Nisar : Le satellite américano-indien envoie ses premières images de la terre, une révolution pour la surveillance planétaire
Washington/New Delhi – Le satellite Nisar, fruit d’une collaboration historique entre la NASA et l’ISRO (Organisation indienne pour la recherche spatiale), a transmis ses premières images de la Terre, marquant une étape cruciale dans le domaine de l’observation de notre planète.Le lancement, effectué depuis le center spatial Satish Dhawan en Inde, ouvre la voie à une nouvelle ère de surveillance environnementale et de gestion des catastrophes.
Nisar est équipé de deux radars sophistiqués : un radar en bande L, développé par le laboratoire de propulsion Jet de la NASA, et un radar en bande S, fourni par l’ISRO. La technologie en bande L, avec sa longueur d’onde de 25 centimètres, possède la capacité unique de pénétrer la végétation et de détecter les mouvements subtils du sol. cette caractéristique le rend particulièrement précieux pour l’étude des impacts des catastrophes naturelles telles que les tremblements de terre, les glissements de terrain et les éruptions volcaniques.

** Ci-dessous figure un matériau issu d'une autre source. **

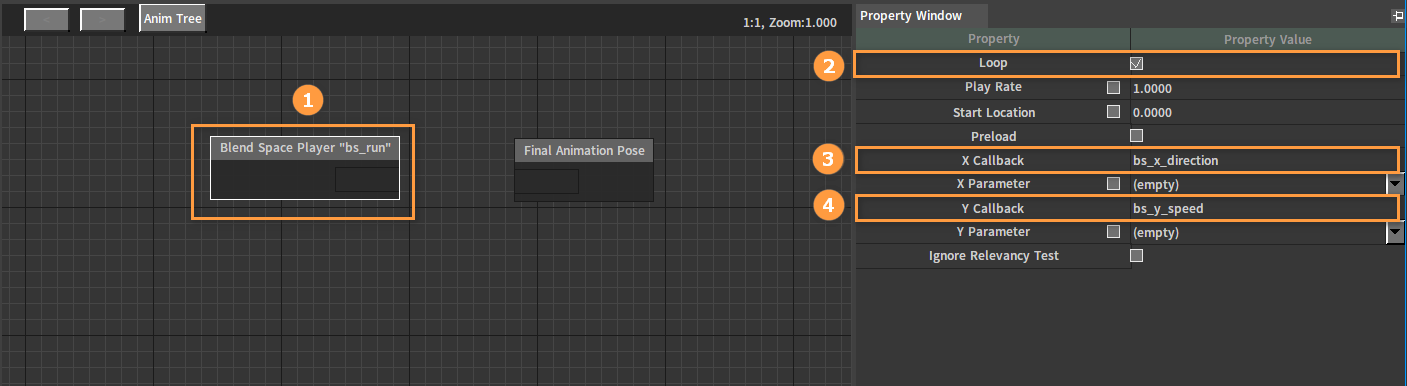Image resolution: width=1407 pixels, height=386 pixels.
Task: Toggle the X Parameter checkbox
Action: coord(1114,183)
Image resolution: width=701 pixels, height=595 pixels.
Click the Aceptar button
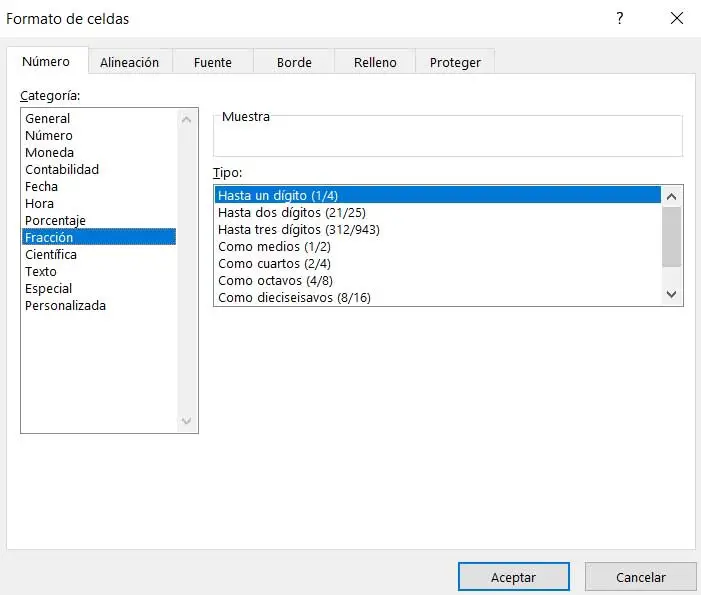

Le radar en bande S, fonctionnant à une longueur d’onde de 10 centimètres, est quant à lui optimisé pour la surveillance de la végétation plus fine, offrant des données cruciales pour l’agriculture et le suivi des prairies. La combinaison de ces deux systèmes permet une analyze complète et détaillée de la surface terrestre.
Une collaboration internationale exemplaire
Ce projet illustre un modèle de coopération internationale réussi. L’Inde a contribué de manière significative en fournissant le bus spatial,le radar en bande S et le lanceur. La NASA, via son laboratoire de propulsion Jet et son Goddard Space Flight Centre, a pris en charge le développement du radar en bande L, la réception des données et la gestion du réseau d’espace proche.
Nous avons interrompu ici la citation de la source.